A systematic review (30) evaluating the antihypertensive efficacy of non-selective β-blockers, with propranolol and penbutolol as primary data sources, estimated a maximum BP reduction of 10/7 mmHg based on the largest sample sizes (1–2 times the starting dose). After excluding extreme outliers, the reduction was 8/5 mmHg. Within the recommended dose range, no clear dose-response relationship was demonstrated, and higher doses did not yield additional antihypertensive effects.
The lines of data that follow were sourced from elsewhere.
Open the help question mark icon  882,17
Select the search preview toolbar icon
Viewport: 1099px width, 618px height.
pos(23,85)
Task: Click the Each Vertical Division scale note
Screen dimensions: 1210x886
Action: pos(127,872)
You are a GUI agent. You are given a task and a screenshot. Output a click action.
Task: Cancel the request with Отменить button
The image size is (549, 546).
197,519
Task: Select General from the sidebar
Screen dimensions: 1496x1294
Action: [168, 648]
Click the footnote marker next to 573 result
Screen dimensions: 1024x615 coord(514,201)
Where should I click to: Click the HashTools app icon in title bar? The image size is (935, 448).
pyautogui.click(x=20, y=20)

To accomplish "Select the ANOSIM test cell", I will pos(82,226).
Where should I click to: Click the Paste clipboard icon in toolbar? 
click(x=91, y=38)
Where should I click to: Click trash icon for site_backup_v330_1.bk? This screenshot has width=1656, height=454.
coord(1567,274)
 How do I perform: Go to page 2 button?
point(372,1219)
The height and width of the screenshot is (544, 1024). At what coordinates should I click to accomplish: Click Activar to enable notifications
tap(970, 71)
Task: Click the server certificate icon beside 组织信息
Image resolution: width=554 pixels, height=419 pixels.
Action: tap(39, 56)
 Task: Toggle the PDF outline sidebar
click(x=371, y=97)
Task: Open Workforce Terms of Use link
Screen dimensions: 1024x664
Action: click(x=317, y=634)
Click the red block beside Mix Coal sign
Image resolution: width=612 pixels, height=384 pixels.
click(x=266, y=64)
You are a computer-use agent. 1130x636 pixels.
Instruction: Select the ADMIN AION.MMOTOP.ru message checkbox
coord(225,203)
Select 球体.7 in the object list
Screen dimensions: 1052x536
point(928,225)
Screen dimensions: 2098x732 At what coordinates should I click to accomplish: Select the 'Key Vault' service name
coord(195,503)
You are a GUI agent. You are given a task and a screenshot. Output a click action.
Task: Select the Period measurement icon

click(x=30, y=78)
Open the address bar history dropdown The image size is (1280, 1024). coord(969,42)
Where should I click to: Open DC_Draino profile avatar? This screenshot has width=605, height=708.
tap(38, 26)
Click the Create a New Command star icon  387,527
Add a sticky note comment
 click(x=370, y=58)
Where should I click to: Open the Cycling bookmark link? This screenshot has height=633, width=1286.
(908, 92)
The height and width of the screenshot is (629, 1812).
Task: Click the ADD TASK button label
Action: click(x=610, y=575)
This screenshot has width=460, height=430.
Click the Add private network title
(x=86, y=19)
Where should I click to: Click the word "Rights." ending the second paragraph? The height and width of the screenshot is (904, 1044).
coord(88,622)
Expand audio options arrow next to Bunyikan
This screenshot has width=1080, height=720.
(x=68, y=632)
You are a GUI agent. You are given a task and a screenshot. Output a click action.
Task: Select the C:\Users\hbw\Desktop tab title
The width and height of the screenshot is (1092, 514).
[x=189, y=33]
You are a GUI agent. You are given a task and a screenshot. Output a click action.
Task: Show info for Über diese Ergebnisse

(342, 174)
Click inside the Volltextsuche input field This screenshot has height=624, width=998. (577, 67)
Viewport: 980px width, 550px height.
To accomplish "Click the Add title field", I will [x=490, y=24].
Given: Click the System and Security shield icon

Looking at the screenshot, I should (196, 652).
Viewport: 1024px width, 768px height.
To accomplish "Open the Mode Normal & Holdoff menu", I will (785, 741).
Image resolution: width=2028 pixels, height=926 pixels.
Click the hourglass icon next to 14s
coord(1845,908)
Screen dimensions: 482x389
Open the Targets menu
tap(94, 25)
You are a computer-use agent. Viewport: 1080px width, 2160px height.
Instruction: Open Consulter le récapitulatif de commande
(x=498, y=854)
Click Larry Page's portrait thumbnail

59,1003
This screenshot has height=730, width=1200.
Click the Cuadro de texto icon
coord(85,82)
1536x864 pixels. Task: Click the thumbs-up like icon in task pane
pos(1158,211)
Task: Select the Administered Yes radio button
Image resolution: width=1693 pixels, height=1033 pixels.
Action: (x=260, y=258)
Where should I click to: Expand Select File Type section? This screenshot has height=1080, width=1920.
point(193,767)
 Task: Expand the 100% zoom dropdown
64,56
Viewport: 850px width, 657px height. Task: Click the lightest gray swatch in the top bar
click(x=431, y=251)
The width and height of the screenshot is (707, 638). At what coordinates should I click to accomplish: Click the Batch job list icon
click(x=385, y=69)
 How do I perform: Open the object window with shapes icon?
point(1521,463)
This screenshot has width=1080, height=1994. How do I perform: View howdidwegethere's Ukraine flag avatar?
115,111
Systematic review showed that β₁-Blockers lowered BP by an average of 10/8 mmHg, with peak effect (12/9 mmHg) being better than trough effect (8/7 mmHg). Maximum BP lowering was achieved at two times the starting dose, but no graded dose-response relationship was observed within the recommended monotherapy range. Metoprolol (25–400 mg/day) significantly lowered BP in all doses, with 200 mg showing maximum efficacy. No statistical difference in BP reduction between 100 mg and 400 mg. Pooled data (100/200/400 mg): Average reduction of 9/8 mmHg. Bisoprolol (5–20 mg/day): Average reduction of 10/8 mmHg. All doses of atenolol (25–200 mg/day) significantly lowered BP, with the 100 mg showing the greatest BP lowering effect, combined with the data from the 2 subgroups with the largest sample sizes (1 and 2 times the starting dose) yielded reductions of 13/11 mmHg. Atenolol had significantly higher reductions than other β₁-blockers, potentially due to higher baseline BP (162/104 mmHg) in included studies, predominant use of peak BP measurements, possibly amplifying effect size (31).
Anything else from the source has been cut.